(Records from a dataset)
★ ★ ★

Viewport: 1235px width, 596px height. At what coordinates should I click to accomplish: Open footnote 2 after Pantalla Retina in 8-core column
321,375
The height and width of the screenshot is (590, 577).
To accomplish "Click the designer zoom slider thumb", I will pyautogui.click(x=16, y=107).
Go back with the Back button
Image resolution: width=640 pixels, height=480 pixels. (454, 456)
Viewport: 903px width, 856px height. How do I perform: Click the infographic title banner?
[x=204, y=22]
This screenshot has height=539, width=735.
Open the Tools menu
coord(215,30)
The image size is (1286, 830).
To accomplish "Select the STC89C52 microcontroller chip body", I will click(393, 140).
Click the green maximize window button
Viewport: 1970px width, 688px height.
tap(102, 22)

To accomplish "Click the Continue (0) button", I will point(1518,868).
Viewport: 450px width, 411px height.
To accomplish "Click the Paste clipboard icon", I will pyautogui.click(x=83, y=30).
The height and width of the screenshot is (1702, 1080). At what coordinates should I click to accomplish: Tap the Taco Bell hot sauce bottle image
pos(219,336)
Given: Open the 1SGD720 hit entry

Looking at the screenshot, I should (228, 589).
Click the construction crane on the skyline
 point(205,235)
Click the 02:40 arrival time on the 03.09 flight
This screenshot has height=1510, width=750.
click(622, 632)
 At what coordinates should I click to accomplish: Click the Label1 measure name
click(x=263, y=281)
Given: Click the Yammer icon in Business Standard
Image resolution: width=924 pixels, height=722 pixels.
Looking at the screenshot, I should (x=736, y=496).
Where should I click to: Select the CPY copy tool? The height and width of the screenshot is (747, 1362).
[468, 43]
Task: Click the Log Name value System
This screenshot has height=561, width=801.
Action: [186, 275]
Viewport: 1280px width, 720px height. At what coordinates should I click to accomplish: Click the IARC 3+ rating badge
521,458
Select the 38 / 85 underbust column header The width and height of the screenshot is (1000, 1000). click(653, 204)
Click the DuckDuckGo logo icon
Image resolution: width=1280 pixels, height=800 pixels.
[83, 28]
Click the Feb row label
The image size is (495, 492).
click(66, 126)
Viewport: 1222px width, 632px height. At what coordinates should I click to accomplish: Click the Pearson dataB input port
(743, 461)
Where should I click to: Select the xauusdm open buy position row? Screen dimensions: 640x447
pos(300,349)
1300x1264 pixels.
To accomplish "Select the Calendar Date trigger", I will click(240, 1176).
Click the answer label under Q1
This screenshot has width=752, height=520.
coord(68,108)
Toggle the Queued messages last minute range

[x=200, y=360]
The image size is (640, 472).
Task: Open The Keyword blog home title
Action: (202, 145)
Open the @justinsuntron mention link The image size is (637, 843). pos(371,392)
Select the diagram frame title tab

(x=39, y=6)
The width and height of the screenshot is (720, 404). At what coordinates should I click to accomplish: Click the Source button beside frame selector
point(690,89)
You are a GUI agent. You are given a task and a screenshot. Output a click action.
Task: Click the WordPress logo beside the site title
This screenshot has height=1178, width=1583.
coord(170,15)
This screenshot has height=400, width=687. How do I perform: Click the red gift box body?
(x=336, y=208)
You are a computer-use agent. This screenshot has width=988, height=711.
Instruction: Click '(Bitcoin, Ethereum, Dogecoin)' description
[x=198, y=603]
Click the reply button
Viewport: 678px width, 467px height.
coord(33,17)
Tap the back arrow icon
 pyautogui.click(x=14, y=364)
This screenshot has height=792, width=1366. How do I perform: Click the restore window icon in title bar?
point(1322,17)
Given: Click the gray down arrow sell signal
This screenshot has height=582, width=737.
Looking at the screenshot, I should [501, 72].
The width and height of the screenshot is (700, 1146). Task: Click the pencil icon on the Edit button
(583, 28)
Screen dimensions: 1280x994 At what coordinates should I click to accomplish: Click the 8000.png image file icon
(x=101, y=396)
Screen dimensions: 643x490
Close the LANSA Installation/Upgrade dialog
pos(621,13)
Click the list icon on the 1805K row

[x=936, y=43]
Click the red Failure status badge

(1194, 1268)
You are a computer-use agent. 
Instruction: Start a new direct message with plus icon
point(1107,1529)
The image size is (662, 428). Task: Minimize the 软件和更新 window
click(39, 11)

★ ★ ★

◆ EXERCISE INSTRUCTIONS
Repeat exactly the lines from the one containing "Task: Click the WordPress" to the end of the records.

◆ RESPONSE TO THIS TASK
Task: Click the WordPress logo beside the site title
This screenshot has height=1178, width=1583.
coord(170,15)
This screenshot has height=400, width=687. How do I perform: Click the red gift box body?
(x=336, y=208)
You are a computer-use agent. This screenshot has width=988, height=711.
Instruction: Click '(Bitcoin, Ethereum, Dogecoin)' description
[x=198, y=603]
Click the reply button
Viewport: 678px width, 467px height.
coord(33,17)
Tap the back arrow icon
 pyautogui.click(x=14, y=364)
This screenshot has height=792, width=1366. How do I perform: Click the restore window icon in title bar?
point(1322,17)
Given: Click the gray down arrow sell signal
This screenshot has height=582, width=737.
Looking at the screenshot, I should [501, 72].
The width and height of the screenshot is (700, 1146). Task: Click the pencil icon on the Edit button
(583, 28)
Screen dimensions: 1280x994 At what coordinates should I click to accomplish: Click the 8000.png image file icon
(x=101, y=396)
Screen dimensions: 643x490
Close the LANSA Installation/Upgrade dialog
pos(621,13)
Click the list icon on the 1805K row

[x=936, y=43]
Click the red Failure status badge

(1194, 1268)
You are a computer-use agent. 
Instruction: Start a new direct message with plus icon
point(1107,1529)
The image size is (662, 428). Task: Minimize the 软件和更新 window
click(39, 11)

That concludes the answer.